When I Was Mortal by Javier Marías (translated from the Spanish by Margaret Jull Costa) The Harvill Press, U.K. 1999

From one of Spain’s best known contemporary writers comes this collection of twelve stories taken from commissioned pieces over the past decade, which serve as a good introduction to the author. (Other English translations to date: All Souls [1996]; A Heart So White [1995], winner of the 1997 International IMPAC Dublin Literary Award); and the latest Tomorrow in the Battle Think On Me [1998]). Marías has aptly been described as Proustian for his lucid descriptions as well as his narrator’s attempt to recreate an experience based on a sustained effort of memory, often triggered by trains of association. Compared to most postmodern English-language literature, Marías is quaintly old-fashioned, more turn of the century than turn of the millennium. The stories offer little in the way of contemporary references, evoking an unfixed (but seemingly older) period of time, giving the collection something of a sepia tint. The longest and most satisfying story, "Blood on a Spear" (50 pages), gives us our typical narrator, whose voice is found throughout the stories; he is aloof, urbane, well educated, a man of early middle age with interesting and often helpful friends, an observer of minute detail, a man with the time, patience and curiosity to see something through - in this case, to solve the mystery of a friend’s murder. The friend is a 39-year-old homosexual found dead in his apartment along with a naked woman, also dead, with whom he has presumably had a sexual encounter - an incongruity that the narrator cannot accept. Filled with allusive detail, it works to good effect as our narrator’s astute eye and sharp intuition help unravel the mystery.

Murder crops up frequently in the stories; there are also ghosts, suicides, and a touch of madness. In the title story, "When I Was Mortal," the narrator is a ghost who now has the ability to remember everything he has seen and heard as a mortal; but more than that, he can see and hear with an overview that takes him beyond the grasp of his mortal understanding. This story, too, involves a murder - the narrator’s - which he can now recall with an omniscient overview that before eluded him. "Broken Binoculars" recounts a gentleman’s afternoon at the racetrack in which he is thrown together with a curious man with an even more curious occupation. Typical of our narrator is his description of the stranger: "The fact is that (to my taste) he was extremely badly, albeit expensively, dressed: a double-breasted suit (but with the jacket open, as I said) in an unlikely greenish-grey colour, undoubtedly difficult to find; the shirt, which seemed overly starched for the times, was, I fear, wine, not an ugly colour in itself, but inappropriate in such a tall man; his tie was an incomprehensible swarm (birds, insects, repellent Mirós, cats’eyes), in which the predominant colour was yellow; the oddest thing were his shoes . . . ." And on it goes, telling us as much about the overly-observant narrator as the man he observes.
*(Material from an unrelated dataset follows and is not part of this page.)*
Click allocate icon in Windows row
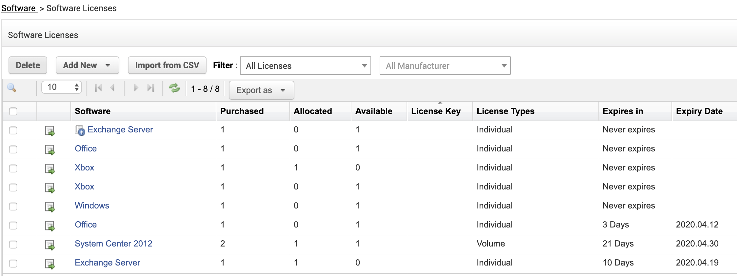Image resolution: width=737 pixels, height=276 pixels. pyautogui.click(x=50, y=207)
In "In Uncertain Time" our narrator brilliantly captures a football player’s moment on the pitch as he scores a goal and then goes on to recount the man’s personal history which followed. The narrator’s uncanny sense of remembered detail doesn’t always lead to clear resolution: In "The Night Doctor" he vividly recalls a night in Paris six months ago when he accidentally observed a doctor’s night-time visit to his Italian friend, Claudia - a curious event which puzzles him with its implications, but one he doesn’t wish to openly question; while in "The Honeymoon" the narrator is seen in a hotel room with his new wife, who is ill and in bed; he is standing on the balcony, transfixed by a woman in the square - an obsessive observation that will have its consequences, although the reader, like the narrator, is left uncertain of the outcome. "Fewer Scruples" (available in TBR) is the one story told from a female point of view - the female here being a young mother strapped for cash who goes to a screen test for a porno film.

Hip and happening, Marías is not - a ‘compliment’ the author would undoubtedly appreciate; but, in its Old-World settings (a Parisian apartment; the streets of Madrid; a beach hotel in San Sebastian; Rye, England, circa 1910) with its narrator’s rich and suggestive descriptions, deft insights, and cool detachment, the collection is a memorable and much welcome one in an era of hipper-than-thou and postmodern stylistics. A must read for those who desire to know something of the literature of Spain today. J.A.

XCITÍES, the Flamingo Book of New French Writing, edited by Georgia de Chamberet, 1999

French-born editor Georgia de Chamberet makes it clear in her Preface that she wants to show the real France of today: "  ...forget those glorified clichés to which so many Francophile pundits and tour-promoters cling: cafés and Left-Bank existentialism, sultry sexy sirens and pouting starlets, Godard and Truffaut, Coco Chanel and chic little poodles, châteaux and fine wines, Provence and pastis, brie and baguettes, Magnum Photographers and Robert Capa’s Generation X, Duras and le nouveau roman, 1968 and all that..." Old hat, indeed, when focusing on the radical changes of the 80s and 90s which have transformed France into a cultural mosaic where the focal point is just as likely to be La Banlieue (the poor, working-class neighborhoods surrounding France’s main cities, where Les Cités had been built in the 1960s) as the city center. Themes of immigration, club culture (that which produced DaftPunk), and the 90s gay scene are now the vanguard as the editor would show in the 16 short stories and two non-fiction pieces which make up the collection.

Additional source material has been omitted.